Requirements for hierarchical clustering
Hierarchical clustering can be used with arbitrary similarity and dissimilarity measures. (Most tools expect a dissimilarity, but will allow negative values - it's up to you to ensure whether small or large valued will be preferred.).
Only methods based on centroids or variance (such as Ward's method) are special, and should be used with squared Euclidean.
(To understand why, please study these linkages carefully.)
Single-linkage, average-linkage, complete-linkage are not much affected, it will still be the minimum / average / maximum of the pairwise dissimilarities.

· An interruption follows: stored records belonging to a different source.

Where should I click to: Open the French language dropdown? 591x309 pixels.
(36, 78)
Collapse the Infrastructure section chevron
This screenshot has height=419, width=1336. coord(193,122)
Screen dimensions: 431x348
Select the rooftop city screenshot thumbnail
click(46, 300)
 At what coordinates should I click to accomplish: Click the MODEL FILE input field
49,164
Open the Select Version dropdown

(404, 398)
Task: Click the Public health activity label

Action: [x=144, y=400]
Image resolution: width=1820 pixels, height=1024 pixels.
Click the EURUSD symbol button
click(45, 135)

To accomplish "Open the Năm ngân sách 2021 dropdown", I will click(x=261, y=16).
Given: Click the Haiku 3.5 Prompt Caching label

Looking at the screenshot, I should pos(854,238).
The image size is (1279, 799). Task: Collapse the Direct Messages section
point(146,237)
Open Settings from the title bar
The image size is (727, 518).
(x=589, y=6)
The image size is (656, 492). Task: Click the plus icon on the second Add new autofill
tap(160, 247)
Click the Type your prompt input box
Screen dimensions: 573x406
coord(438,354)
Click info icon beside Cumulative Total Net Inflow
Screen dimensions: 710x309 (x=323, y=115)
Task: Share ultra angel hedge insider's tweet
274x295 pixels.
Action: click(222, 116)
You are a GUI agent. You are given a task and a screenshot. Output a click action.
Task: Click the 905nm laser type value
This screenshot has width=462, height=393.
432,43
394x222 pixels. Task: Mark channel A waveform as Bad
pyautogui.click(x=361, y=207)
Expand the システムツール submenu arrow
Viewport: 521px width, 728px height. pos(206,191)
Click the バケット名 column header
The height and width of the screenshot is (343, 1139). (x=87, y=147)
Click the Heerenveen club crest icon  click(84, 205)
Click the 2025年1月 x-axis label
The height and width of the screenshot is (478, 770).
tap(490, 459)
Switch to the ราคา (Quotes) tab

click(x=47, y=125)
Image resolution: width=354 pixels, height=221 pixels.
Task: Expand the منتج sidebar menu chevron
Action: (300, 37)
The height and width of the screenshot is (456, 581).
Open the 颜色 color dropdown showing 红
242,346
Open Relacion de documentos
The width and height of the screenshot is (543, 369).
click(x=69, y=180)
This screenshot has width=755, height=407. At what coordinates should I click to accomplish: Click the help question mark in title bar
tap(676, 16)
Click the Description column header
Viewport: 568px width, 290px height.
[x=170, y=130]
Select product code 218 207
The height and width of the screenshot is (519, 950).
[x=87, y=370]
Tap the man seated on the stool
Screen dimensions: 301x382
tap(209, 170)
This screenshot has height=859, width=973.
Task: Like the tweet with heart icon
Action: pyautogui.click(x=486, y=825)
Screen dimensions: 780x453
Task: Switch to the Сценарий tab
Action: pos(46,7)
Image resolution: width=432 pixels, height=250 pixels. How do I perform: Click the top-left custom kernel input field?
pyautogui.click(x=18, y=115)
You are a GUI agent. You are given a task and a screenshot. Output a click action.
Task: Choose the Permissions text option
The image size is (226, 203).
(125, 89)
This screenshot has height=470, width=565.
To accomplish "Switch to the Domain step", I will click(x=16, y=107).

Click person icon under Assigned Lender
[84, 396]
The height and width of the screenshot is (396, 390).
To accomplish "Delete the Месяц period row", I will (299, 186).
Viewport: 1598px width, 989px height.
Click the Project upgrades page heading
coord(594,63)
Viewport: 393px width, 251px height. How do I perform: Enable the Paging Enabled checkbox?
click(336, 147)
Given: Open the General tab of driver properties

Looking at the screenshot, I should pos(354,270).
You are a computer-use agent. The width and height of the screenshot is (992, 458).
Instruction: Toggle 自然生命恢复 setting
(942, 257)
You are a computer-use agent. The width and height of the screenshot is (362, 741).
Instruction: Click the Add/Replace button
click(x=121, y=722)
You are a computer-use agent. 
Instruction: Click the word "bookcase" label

Correlation as distance measure
If you preprocess your data ($n$ observations, $p$ features) such that each feature has $\mu=0$ and $\sigma=1$ (which disallows constant features!), then correlation reduces to cosine:
$$ \text{Corr} (X,Y) = \frac{\text{Cov}(X, Y)} {\sigma_X \sigma_Y}
= \frac{\mathbb{E} \left[ (X - \mu_X) (Y - \mu_Y) \right]} {\sigma_X \sigma_Y}
= \mathbb{E} [XY] = \frac1n \left<X, Y\right> $$
Under the same conditions, squared Euclidean distance also reduces to cosine:
$$ d_\text{Euclid}^2(X,Y) = \sum (X_i - Y_i)^2
= \sum X_i^2 + \sum Y_i^2 - 2 \sum X_i Y_i \\
= 2n - 2\left<X, Y\right> = 2n \left[1 - \text{Corr}(X, Y)\right] $$
Therefore, unless your data is degenerate, using correlation for hierarchical clustering should be okay. Just preprocess it as explained above, then use squared Euclidean distance.